Winsborough and Basiliko (2010) were apparently the first to use the suppression of substrate-induced respiration with selective antibiotics in mire peat soils to partition fungal and bacterial activities. In their study, three spatially distant peatlands in central and eastern Ontario, Canada, including one of the rich fen sites in the present study, were characterized. They reported a similar finding of bacterial activity predominating over fungal activity, with fungal activity highest in a treed poor fen. The present study builds substantially on this work to include replicated peatland types with similar climatic and geologic conditions and characterization of key physicochemical and environmental variables.

In saltwater and freshwater wetlands in Florida and Georgia, USA and the Bahamas Benner et al. (1986) used a combination of radiolabeled plant substrates and selective inhibitors to characterize fungal and bacterial roles in lignin and cellulose degradation. Similarly to what was observed across northern fen sites in the present study, Brenner et al. reported predominance of bacterial activity across all sites studied. In non-peat accumulating circumneutral pH saltwater wetlands fungi did not play any significant role, whereas in two freshwater peat-accumulating swamps, fungi did play a significant role in organic matter mineralization (though still not equivalent to bacteria). Other studies of mid to high latitude peatlands have focussed on absolute and relative biomass (not activities) of fungi and bacteria in peatlands using microscopy and cell membrane lipid fingerprints. Golovchenko et al. (2007) reported general patterns for biomass that were similar to our observed patterns of activities across rich to poor peatland sites in Tver Oblast, Russia. However, they noted that in ombrotrophic sites, fungal biomass was dominant, whereas in our poor fen sites, fungal activity was significantly greater than in rich sites, but still less than bacterial. In water-table drawdown studies, Jaatinen et al. (2007) reported that relative fungal biomass (measured with phospholipid fatty acid proxies) increased in richer fen sites and decreased in poorer bog sites with drought, and that changes were mediated indirectly by changing plant communities responding to hydrological changes, consistent with our suggestion that fungal activities, in particular, might be mediated most strongly by vegetation. Increasingly studies across environmental gradients in peatlands are implicating plants as key mediators of microbial dynamics rather than direct linkages between changing conditions (temperature, nutrient availability, hydrology) and microbial activities (Basiliko et al. 2006; Berendse et al. 2001; Bragazza et al. 2006; Jaatinen et al. 2007; Tomassen et al. 2004).
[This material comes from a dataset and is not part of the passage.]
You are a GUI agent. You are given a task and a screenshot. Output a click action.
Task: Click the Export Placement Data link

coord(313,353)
In some cases more than one half of annual net primary production in fens occurs below ground and both the ratios of above- to below-ground production and the depth of below ground production varies across sites and inter-annually (Chimner and Cooper 2003), and as such, exploration of plants as mediators of microbial activity in peatlands beyond simply as sources of varying quality of litter, should continue.
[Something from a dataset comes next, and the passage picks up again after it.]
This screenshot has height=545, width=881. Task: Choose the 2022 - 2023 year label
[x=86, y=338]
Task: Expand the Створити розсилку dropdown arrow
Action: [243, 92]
In summary, bacterial activities predominated across a range of rich to poor peatlands, although fungal activity became increasingly important in the poor sites. Future studies should focus on the detection and characterization of mycorrhizae across these or similar sites to help determine if linkages between fungal activities and soil pH and nutrient availability were not direct, but rather mediated indirectly via mycorrhizae in the vegetation community. Although our sites included replicate site types that are representative of many fens in central Canada in terms of hydrology and physicochemical parameters, further work addressing the influence of water table and moisture conditions on fungal and bacterial activities and associated chemical controls over time is also needed. Regardless of fungal: bacterial activity ratio differences across sites, measured microbial CO2 production rates across peatlands did not vary significantly, and across all samples characterized, total microbial biomass, but not fungal or bacterial activity, related to bulk microbial respiration, calling into question if indeed the proportion of each group of microorganisms matters to broader C cycling and greenhouse gas emissions in peat soils.